Source records:

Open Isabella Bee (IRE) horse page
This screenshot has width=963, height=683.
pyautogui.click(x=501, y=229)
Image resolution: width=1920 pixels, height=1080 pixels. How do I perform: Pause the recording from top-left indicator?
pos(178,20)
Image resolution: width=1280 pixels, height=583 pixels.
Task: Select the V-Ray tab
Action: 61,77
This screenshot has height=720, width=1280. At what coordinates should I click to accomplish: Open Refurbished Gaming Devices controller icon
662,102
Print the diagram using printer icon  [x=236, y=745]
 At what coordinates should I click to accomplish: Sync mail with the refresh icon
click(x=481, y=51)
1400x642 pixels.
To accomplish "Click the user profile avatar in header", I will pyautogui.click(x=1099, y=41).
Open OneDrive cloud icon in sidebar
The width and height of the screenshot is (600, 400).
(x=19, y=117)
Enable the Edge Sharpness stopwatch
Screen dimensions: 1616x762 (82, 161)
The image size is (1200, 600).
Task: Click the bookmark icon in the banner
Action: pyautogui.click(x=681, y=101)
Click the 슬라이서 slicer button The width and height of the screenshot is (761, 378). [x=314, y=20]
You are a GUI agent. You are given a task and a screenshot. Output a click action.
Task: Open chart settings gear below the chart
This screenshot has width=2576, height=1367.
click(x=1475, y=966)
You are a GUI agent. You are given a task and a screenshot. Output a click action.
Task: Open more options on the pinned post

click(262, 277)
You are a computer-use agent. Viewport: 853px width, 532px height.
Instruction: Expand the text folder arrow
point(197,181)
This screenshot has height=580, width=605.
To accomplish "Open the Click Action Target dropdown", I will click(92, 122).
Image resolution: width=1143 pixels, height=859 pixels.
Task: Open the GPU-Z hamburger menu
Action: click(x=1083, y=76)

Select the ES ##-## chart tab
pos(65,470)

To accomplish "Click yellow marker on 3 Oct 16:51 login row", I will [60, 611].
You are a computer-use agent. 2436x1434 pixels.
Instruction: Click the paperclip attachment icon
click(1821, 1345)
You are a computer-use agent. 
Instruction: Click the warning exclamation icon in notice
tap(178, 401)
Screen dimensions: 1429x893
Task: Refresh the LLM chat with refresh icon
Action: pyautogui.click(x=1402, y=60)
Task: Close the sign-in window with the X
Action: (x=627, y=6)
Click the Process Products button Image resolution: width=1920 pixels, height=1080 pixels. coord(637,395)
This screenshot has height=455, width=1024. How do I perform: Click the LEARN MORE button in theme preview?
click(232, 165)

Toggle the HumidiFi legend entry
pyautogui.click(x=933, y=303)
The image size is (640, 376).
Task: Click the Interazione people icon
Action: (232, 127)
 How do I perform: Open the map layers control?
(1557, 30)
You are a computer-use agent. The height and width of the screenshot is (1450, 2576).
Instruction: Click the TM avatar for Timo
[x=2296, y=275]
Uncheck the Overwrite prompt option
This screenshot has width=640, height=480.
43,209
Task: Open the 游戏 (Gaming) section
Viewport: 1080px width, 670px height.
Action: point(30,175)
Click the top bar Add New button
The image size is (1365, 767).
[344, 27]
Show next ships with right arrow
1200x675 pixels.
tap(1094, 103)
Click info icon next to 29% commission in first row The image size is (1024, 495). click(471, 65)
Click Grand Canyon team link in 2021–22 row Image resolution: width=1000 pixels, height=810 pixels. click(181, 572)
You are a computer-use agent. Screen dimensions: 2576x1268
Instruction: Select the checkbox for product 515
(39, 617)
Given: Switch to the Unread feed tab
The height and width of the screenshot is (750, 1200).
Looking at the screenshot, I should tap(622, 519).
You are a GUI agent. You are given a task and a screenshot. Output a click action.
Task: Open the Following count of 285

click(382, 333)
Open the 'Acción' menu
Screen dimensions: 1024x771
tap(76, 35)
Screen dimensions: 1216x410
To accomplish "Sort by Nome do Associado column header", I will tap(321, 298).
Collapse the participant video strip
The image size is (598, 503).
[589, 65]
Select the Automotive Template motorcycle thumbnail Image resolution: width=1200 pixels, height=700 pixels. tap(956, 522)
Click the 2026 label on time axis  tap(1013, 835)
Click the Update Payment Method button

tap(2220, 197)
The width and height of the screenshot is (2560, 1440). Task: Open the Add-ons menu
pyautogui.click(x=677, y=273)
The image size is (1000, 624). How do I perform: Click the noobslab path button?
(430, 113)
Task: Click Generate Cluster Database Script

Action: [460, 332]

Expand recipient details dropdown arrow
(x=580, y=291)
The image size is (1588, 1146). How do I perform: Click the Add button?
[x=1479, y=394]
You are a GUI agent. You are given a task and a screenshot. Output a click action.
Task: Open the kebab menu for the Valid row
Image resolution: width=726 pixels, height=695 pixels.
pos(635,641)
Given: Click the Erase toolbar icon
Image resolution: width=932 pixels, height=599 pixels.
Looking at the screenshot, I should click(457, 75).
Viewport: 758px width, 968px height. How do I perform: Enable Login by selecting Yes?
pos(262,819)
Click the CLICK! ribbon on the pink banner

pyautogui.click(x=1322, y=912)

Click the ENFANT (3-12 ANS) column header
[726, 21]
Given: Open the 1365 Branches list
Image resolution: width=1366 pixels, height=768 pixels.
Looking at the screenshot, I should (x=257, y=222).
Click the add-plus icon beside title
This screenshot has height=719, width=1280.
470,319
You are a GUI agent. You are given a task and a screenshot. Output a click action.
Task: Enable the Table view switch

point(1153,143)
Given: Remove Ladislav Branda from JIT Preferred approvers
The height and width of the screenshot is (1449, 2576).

Your task
Rewrite all of the records above, changing every "GUI agent" to "screen assistant" and leaving everything else as it is.

Final result
Open Isabella Bee (IRE) horse page
This screenshot has width=963, height=683.
pyautogui.click(x=501, y=229)
Image resolution: width=1920 pixels, height=1080 pixels. How do I perform: Pause the recording from top-left indicator?
pos(178,20)
Image resolution: width=1280 pixels, height=583 pixels.
Task: Select the V-Ray tab
Action: 61,77
This screenshot has height=720, width=1280. At what coordinates should I click to accomplish: Open Refurbished Gaming Devices controller icon
662,102
Print the diagram using printer icon  [x=236, y=745]
 At what coordinates should I click to accomplish: Sync mail with the refresh icon
click(x=481, y=51)
1400x642 pixels.
To accomplish "Click the user profile avatar in header", I will pyautogui.click(x=1099, y=41).
Open OneDrive cloud icon in sidebar
The width and height of the screenshot is (600, 400).
(x=19, y=117)
Enable the Edge Sharpness stopwatch
Screen dimensions: 1616x762 (82, 161)
The image size is (1200, 600).
Task: Click the bookmark icon in the banner
Action: pyautogui.click(x=681, y=101)
Click the 슬라이서 slicer button The width and height of the screenshot is (761, 378). [x=314, y=20]
You are a screen assistant. You are given a task and a screenshot. Output a click action.
Task: Open chart settings gear below the chart
This screenshot has width=2576, height=1367.
click(x=1475, y=966)
You are a screen assistant. You are given a task and a screenshot. Output a click action.
Task: Open more options on the pinned post

click(262, 277)
You are a computer-use agent. Viewport: 853px width, 532px height.
Instruction: Expand the text folder arrow
point(197,181)
This screenshot has height=580, width=605.
To accomplish "Open the Click Action Target dropdown", I will click(92, 122).
Image resolution: width=1143 pixels, height=859 pixels.
Task: Open the GPU-Z hamburger menu
Action: click(x=1083, y=76)

Select the ES ##-## chart tab
pos(65,470)

To accomplish "Click yellow marker on 3 Oct 16:51 login row", I will [60, 611].
You are a computer-use agent. 2436x1434 pixels.
Instruction: Click the paperclip attachment icon
click(1821, 1345)
You are a computer-use agent. 
Instruction: Click the warning exclamation icon in notice
tap(178, 401)
Screen dimensions: 1429x893
Task: Refresh the LLM chat with refresh icon
Action: pyautogui.click(x=1402, y=60)
Task: Close the sign-in window with the X
Action: (x=627, y=6)
Click the Process Products button Image resolution: width=1920 pixels, height=1080 pixels. coord(637,395)
This screenshot has height=455, width=1024. How do I perform: Click the LEARN MORE button in theme preview?
click(232, 165)

Toggle the HumidiFi legend entry
pyautogui.click(x=933, y=303)
The image size is (640, 376).
Task: Click the Interazione people icon
Action: (232, 127)
 How do I perform: Open the map layers control?
(1557, 30)
You are a computer-use agent. The height and width of the screenshot is (1450, 2576).
Instruction: Click the TM avatar for Timo
[x=2296, y=275]
Uncheck the Overwrite prompt option
This screenshot has width=640, height=480.
43,209
Task: Open the 游戏 (Gaming) section
Viewport: 1080px width, 670px height.
Action: point(30,175)
Click the top bar Add New button
The image size is (1365, 767).
[344, 27]
Show next ships with right arrow
1200x675 pixels.
tap(1094, 103)
Click info icon next to 29% commission in first row The image size is (1024, 495). click(471, 65)
Click Grand Canyon team link in 2021–22 row Image resolution: width=1000 pixels, height=810 pixels. click(181, 572)
You are a computer-use agent. Screen dimensions: 2576x1268
Instruction: Select the checkbox for product 515
(39, 617)
Given: Switch to the Unread feed tab
The height and width of the screenshot is (750, 1200).
Looking at the screenshot, I should tap(622, 519).
You are a screen assistant. You are given a task and a screenshot. Output a click action.
Task: Open the Following count of 285

click(382, 333)
Open the 'Acción' menu
Screen dimensions: 1024x771
tap(76, 35)
Screen dimensions: 1216x410
To accomplish "Sort by Nome do Associado column header", I will tap(321, 298).
Collapse the participant video strip
The image size is (598, 503).
[589, 65]
Select the Automotive Template motorcycle thumbnail Image resolution: width=1200 pixels, height=700 pixels. tap(956, 522)
Click the 2026 label on time axis  tap(1013, 835)
Click the Update Payment Method button

tap(2220, 197)
The width and height of the screenshot is (2560, 1440). Task: Open the Add-ons menu
pyautogui.click(x=677, y=273)
The image size is (1000, 624). How do I perform: Click the noobslab path button?
(430, 113)
Task: Click Generate Cluster Database Script

Action: [460, 332]

Expand recipient details dropdown arrow
(x=580, y=291)
The image size is (1588, 1146). How do I perform: Click the Add button?
[x=1479, y=394]
You are a screen assistant. You are given a task and a screenshot. Output a click action.
Task: Open the kebab menu for the Valid row
Image resolution: width=726 pixels, height=695 pixels.
pos(635,641)
Given: Click the Erase toolbar icon
Image resolution: width=932 pixels, height=599 pixels.
Looking at the screenshot, I should click(457, 75).
Viewport: 758px width, 968px height. How do I perform: Enable Login by selecting Yes?
pos(262,819)
Click the CLICK! ribbon on the pink banner

pyautogui.click(x=1322, y=912)

Click the ENFANT (3-12 ANS) column header
[726, 21]
Given: Open the 1365 Branches list
Image resolution: width=1366 pixels, height=768 pixels.
Looking at the screenshot, I should (x=257, y=222).
Click the add-plus icon beside title
This screenshot has height=719, width=1280.
470,319
You are a screen assistant. You are given a task and a screenshot. Output a click action.
Task: Enable the Table view switch

point(1153,143)
Given: Remove Ladislav Branda from JIT Preferred approvers
The height and width of the screenshot is (1449, 2576).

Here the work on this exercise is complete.